Additional background to clarify critical facts ignored by the GPS industry:

• In 2005, the FCC clearly stated that LightSquared transmitters could transmit at 1.6 kW. Based on that determination, all GPS manufacturers were required to protect their users from harmful interference that might occur if they were operating outside of their authorized band and should manufacture equipment that complied with the Part 15 rules of the FCC. This clearly did not happen. GPS customers should demand to know why this did not occur.

• Numerous annual reports and SEC filings from GPS manufacturers going back to 2001 acknowledge material harm to their business due to interference with neighboring spectrum. GPS manufacturers did not prepare their devices with filters despite knowing for ten years there would be interference problems caused by their devices looking into neighboring spectrum.

    • In a 2006 filing, Trimble wrote: “Many of our products use other radio frequency bands, together with the GPS signal, to provide enhanced GPS capabilities, such as real-time kinematic precision.

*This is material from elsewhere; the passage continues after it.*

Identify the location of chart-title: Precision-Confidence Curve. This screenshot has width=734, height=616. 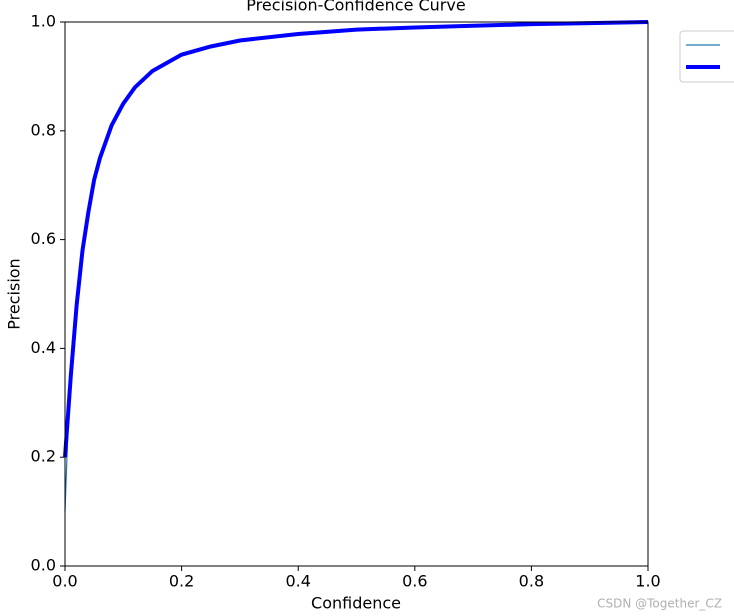
(356, 8).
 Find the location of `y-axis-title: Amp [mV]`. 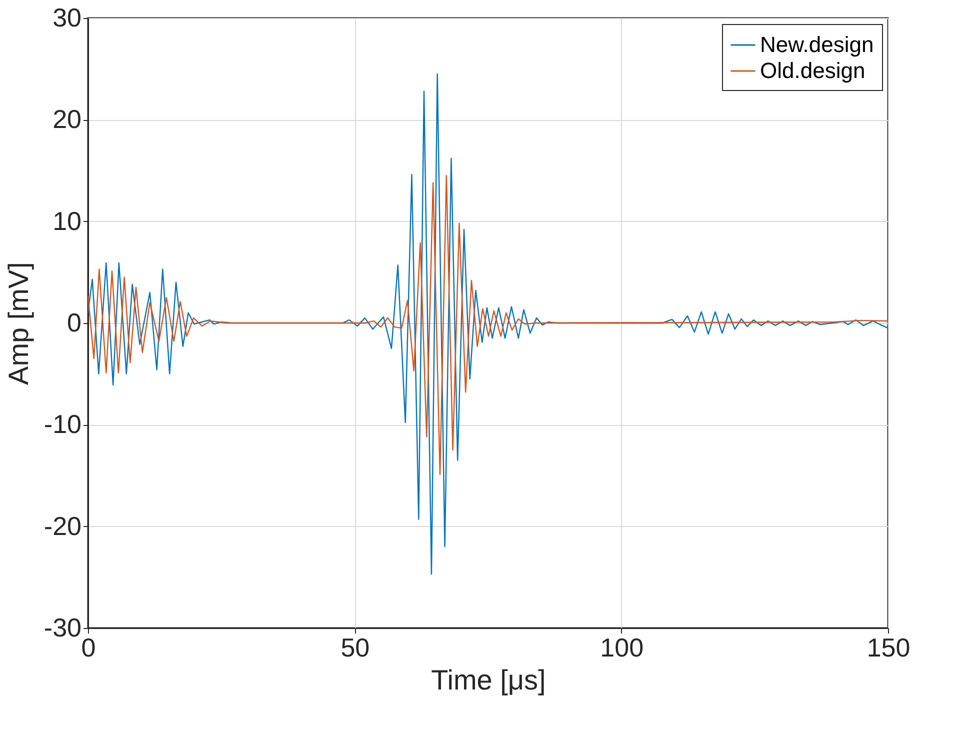

y-axis-title: Amp [mV] is located at coordinates (18, 324).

    • As early as 2001, Trimble also wrote: “emissions from mobile satellite services and other equipment operating in adjacent frequency bands… may materially and adversely affect the utility and reliability of our products.

• SEC documents dating back several years show that GPS makers were aware of the risks associated with using spectrum that was not licensed to them. Although their warnings to investors were buried in their reports to the SEC, they did nothing to mitigate their own risk. In fact, the FCC reminded the GPS industry in April 2011 to be mindful of their spectrum neighbors: “In the case of GPS, we note that extensive terrestrial operations have been anticipated in the L-band for at least 8 years.

About LightSquared
LightSquared’s mission is to revolutionize the U.S. wireless industry. With the creation of the first-ever, wholesale-only nationwide 4G-LTE network integrated with satellite coverage, LightSquared offers people the speed, value and reliability of universal connectivity, wherever they are in the United States. As a wholesale-only operator, LightSquared will deploy an open 4G wireless broadband network to be used by existing and new service providers to sell their own devices, applications and services – at a competitive cost and without retail competition from LightSquared. The deployment and operation of LightSquared’s network represent more than $14 billion of private investment over the next eight years. For more information about LightSquared, please go to, and

Forward Looking Statement
This release contains forward-looking statements and information regarding LightSquared and its business. Such statements are based on the current expectations and certain assumptions of LightSquared’s management and are, therefore, subject to certain risks and uncertainties. The forward-looking statements expressed herein relate only to information as of the date of this release. LightSquared has no obligation to update these forward-looking statements to reflect events or circumstances after the date of this release, nor is there any assurance that the plans or strategies discussed in this release will not change.